Exercise instructions: Convert everything from the start of the data down to the line containing "[x=1089, y=821]" into a JSON list of strings, with one string for each line and blank lines left out.

Given data:
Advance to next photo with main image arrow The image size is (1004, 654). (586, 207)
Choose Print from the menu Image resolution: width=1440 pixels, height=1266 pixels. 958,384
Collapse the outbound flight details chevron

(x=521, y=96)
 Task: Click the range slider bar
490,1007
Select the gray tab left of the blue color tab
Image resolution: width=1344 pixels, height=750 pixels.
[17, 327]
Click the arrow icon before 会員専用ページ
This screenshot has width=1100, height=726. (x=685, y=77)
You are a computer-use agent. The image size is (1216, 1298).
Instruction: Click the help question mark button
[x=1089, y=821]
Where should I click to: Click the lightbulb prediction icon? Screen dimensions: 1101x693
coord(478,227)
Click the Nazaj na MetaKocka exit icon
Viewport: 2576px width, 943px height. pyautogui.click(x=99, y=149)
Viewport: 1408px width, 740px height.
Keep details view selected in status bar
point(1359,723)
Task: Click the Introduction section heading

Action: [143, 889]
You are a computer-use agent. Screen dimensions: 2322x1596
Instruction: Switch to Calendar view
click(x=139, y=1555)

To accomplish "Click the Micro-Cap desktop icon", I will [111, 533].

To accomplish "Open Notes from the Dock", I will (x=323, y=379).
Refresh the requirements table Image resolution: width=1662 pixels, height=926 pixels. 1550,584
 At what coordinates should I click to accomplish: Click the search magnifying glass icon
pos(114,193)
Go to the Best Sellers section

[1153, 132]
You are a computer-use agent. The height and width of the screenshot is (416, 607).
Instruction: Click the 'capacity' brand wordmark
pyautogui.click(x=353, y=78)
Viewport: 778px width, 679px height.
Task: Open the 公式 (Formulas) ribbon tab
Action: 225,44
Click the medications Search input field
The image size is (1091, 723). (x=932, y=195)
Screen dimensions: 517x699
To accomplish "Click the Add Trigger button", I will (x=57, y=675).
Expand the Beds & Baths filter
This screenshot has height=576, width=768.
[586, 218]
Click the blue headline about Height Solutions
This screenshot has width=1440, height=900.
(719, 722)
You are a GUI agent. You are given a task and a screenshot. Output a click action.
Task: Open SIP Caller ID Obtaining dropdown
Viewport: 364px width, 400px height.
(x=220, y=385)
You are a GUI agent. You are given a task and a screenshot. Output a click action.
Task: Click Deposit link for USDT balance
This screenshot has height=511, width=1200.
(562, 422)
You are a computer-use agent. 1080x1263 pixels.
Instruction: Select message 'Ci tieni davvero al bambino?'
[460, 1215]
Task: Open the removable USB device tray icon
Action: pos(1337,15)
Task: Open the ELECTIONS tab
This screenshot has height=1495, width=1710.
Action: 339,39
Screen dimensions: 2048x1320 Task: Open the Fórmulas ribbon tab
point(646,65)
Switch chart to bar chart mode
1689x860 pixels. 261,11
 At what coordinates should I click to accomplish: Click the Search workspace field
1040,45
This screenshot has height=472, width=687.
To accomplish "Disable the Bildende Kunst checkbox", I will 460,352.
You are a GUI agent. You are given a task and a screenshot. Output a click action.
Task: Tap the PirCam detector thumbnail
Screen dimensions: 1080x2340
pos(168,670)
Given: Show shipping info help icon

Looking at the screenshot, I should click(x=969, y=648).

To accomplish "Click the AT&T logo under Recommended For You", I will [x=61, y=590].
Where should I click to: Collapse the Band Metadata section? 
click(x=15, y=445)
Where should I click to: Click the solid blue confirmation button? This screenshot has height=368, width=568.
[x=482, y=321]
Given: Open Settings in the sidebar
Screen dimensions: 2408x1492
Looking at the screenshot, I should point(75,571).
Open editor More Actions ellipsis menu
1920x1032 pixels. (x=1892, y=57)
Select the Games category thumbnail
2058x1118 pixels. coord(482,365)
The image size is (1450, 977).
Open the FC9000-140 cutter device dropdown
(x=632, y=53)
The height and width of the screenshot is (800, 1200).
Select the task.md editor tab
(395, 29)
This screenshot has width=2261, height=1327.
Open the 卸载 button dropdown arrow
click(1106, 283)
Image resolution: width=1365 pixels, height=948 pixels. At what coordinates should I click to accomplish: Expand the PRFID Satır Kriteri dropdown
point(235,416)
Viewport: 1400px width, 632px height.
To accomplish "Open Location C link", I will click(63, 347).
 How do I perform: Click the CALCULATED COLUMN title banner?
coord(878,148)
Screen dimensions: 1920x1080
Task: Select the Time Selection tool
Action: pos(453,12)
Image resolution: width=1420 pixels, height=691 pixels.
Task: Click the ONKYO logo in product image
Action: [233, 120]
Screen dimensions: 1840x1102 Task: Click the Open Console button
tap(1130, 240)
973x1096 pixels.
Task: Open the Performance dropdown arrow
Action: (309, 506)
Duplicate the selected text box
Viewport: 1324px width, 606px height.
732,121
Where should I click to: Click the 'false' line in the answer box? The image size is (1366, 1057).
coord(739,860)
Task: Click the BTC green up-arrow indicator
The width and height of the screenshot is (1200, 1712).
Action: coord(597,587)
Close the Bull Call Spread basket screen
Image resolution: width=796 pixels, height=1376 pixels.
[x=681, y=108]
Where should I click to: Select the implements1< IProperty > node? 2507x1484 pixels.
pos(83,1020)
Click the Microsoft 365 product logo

Exercise output:
[
  "Advance to next photo with main image arrow The image size is (1004, 654). (586, 207)",
  "Choose Print from the menu Image resolution: width=1440 pixels, height=1266 pixels. 958,384",
  "Collapse the outbound flight details chevron",
  "(x=521, y=96)",
  " Task: Click the range slider bar",
  "490,1007",
  "Select the gray tab left of the blue color tab",
  "Image resolution: width=1344 pixels, height=750 pixels.",
  "[17, 327]",
  "Click the arrow icon before 会員専用ページ",
  "This screenshot has width=1100, height=726. (x=685, y=77)",
  "You are a computer-use agent. The image size is (1216, 1298).",
  "Instruction: Click the help question mark button",
  "[x=1089, y=821]"
]